K: K can range from 1 to the total number of observations (n), yet assigning all observations to one cluster is as little of an information gain as putting every observation in its own cluster. K gives better results being greater than 1 and smaller than n.
Epsilon: If all centers are updated by less than epsilon, the iteration stops, even if the maximum number of steps has not been reached yet.
- random: The optimization starts with random centers.
- k-means parallel: An initialization algorithm tries to find more favorable starting centers for the optimization.
Silhouette Coefficient: A measure of how closely it is matched to data within its cluster and how loosely it is matched to data of the neighboring cluster. The coefficient can range from -1 to +1. A higher value indicates a better choice for k.
The processor forwards the input dataset with two added columns, 'Cluster' showing the cluster affiliation of all observations, and 'K' for which k the observation was categorized.

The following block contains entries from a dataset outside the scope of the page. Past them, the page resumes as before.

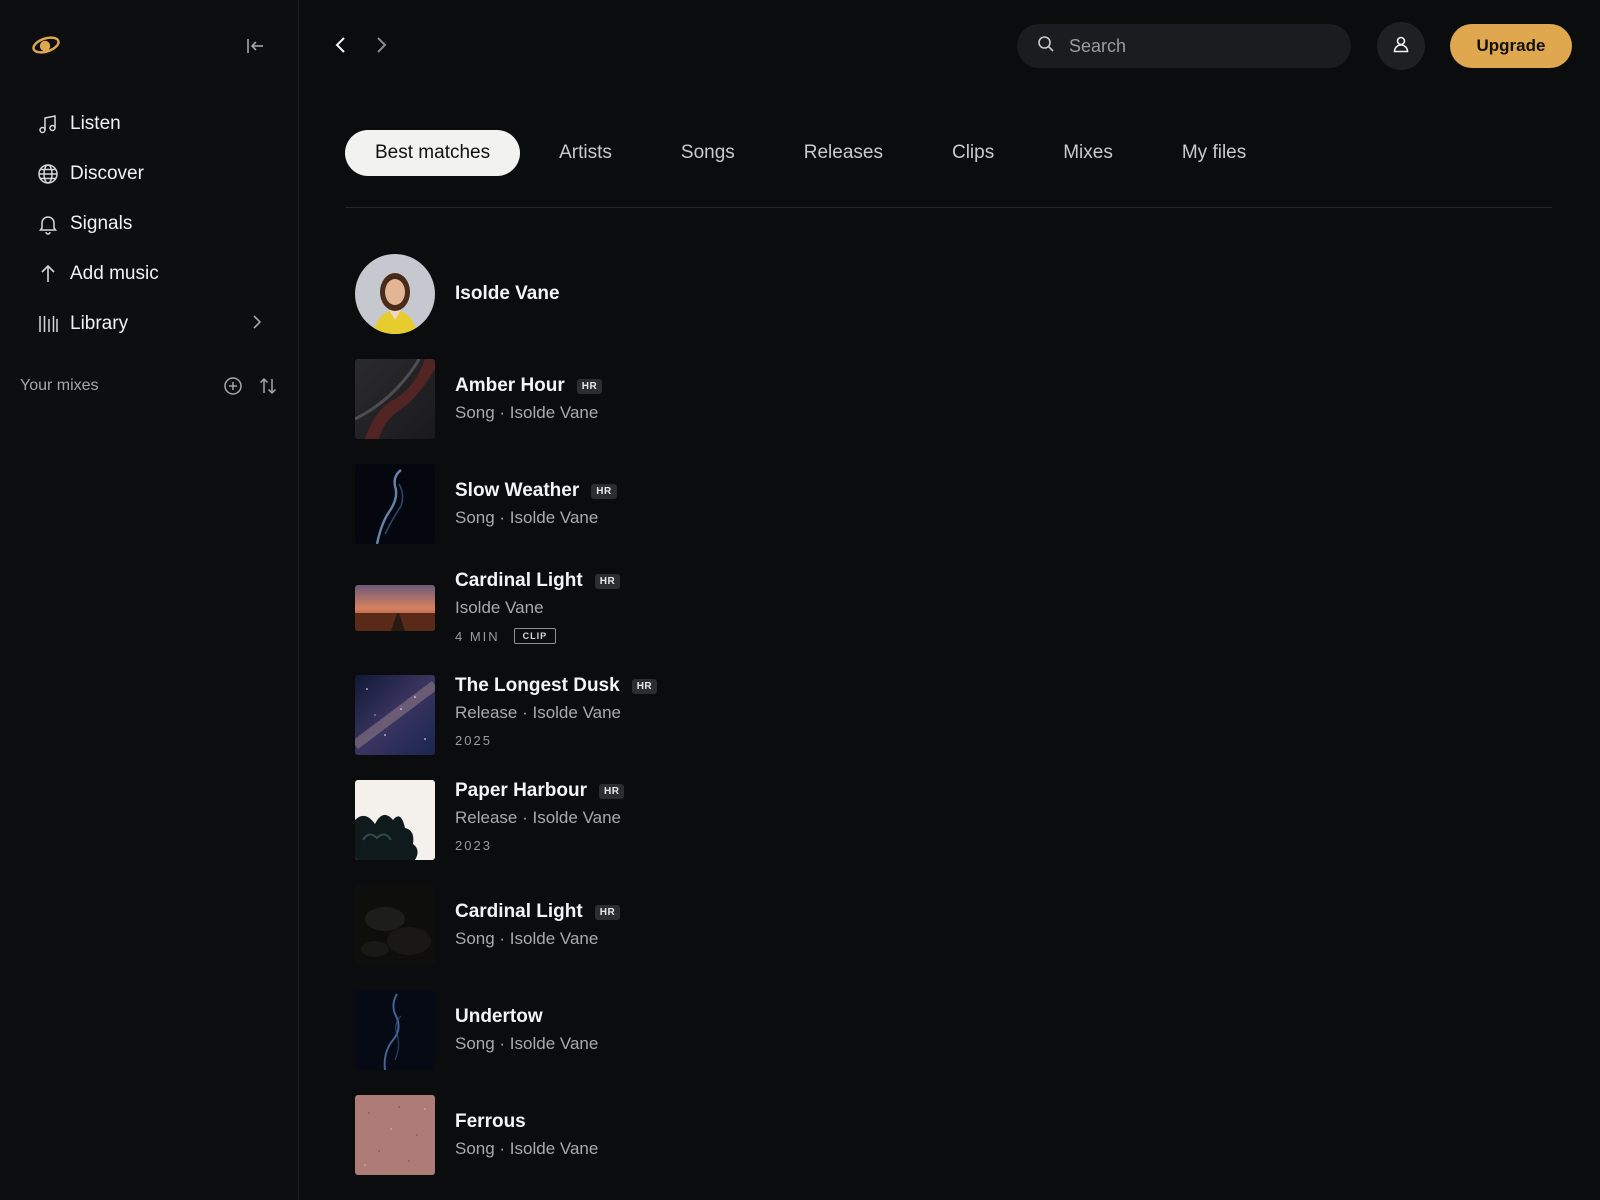 The width and height of the screenshot is (1600, 1200). What do you see at coordinates (381, 45) in the screenshot?
I see `forward-icon` at bounding box center [381, 45].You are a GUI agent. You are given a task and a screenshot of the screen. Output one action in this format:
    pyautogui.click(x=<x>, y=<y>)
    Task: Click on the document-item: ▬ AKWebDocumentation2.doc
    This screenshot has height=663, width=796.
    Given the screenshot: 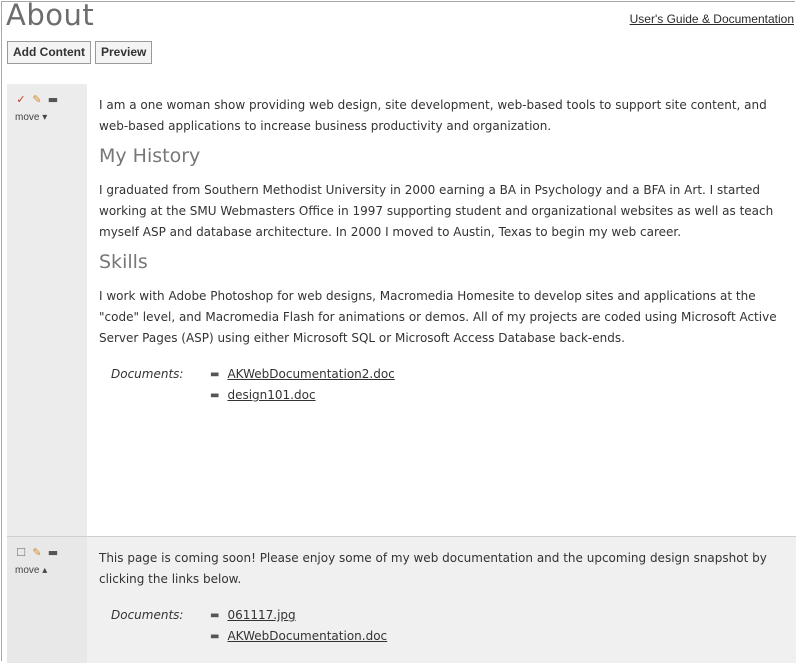 What is the action you would take?
    pyautogui.click(x=302, y=374)
    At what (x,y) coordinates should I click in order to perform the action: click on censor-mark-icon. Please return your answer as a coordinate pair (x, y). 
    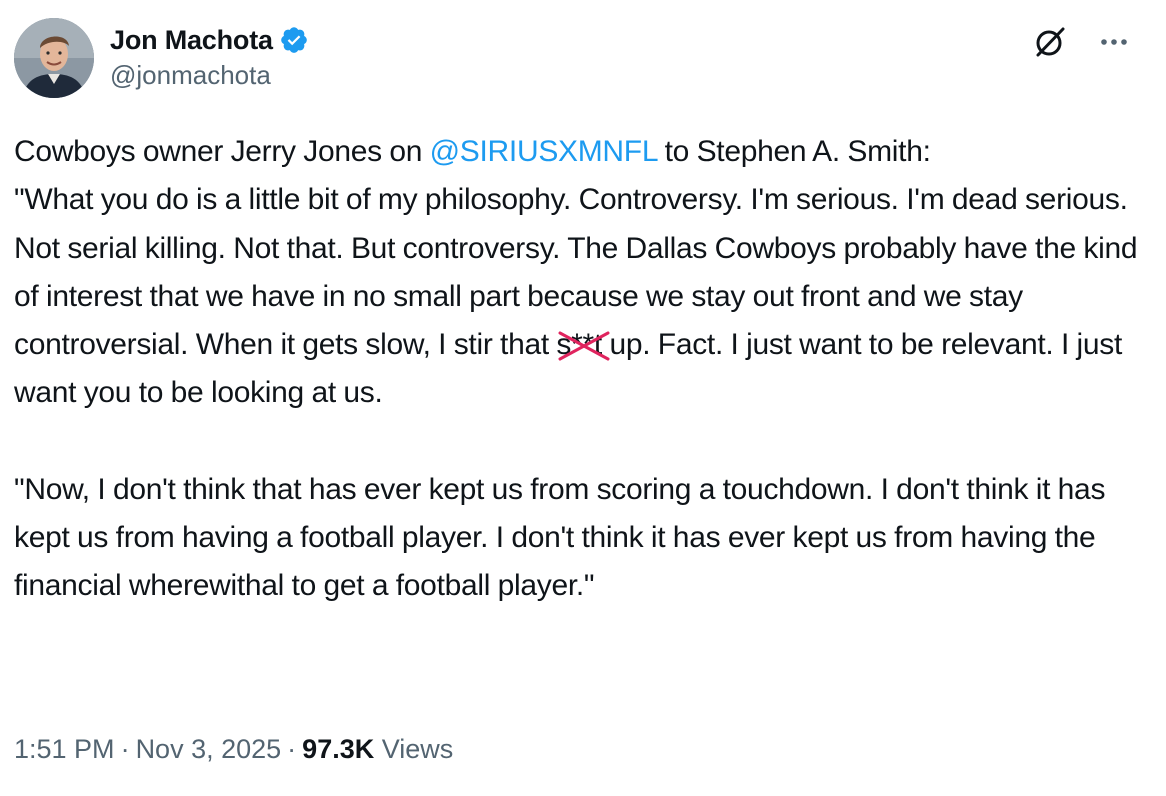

If Silhouette coefficient is enabled, an additional column 'Silhouette_Coefficient' with all calculated coefficients is added.
Create a dataset using the Custom Input Table Processor. For example, a list of employee Ids and their weekly hours. The column/s to be used for clustering need to be of type numeric. The aim is to classify the employees into three groups depending on how many hours they worked in a month and what their hourly salary is.
First Example Configuration
In this configuration of the Centroid Clustering Processor, the columns Weekly_Hours and Salary_per_Hour are selected, so the clustering is based on those columns. Single K is set to 3 to get the aforementioned three groups. The rest of the configuration is set to its default.
The employees will then be clustered into groups 0, 1 or 2 depending on their weekly hours and their salary.
Second Example Configuration
In this configuration of the Processor, we won't be setting a single value K but an interval of integer values (In this example we have two values with the minimum or lower bound being 3 and the maximum or upper bound being 4). The other configuration fields are still set to default.
What the Workflow now does is loop through all values of K, and outputs the cluster result for each K (Clusters for a value K vary between 0 and K-1).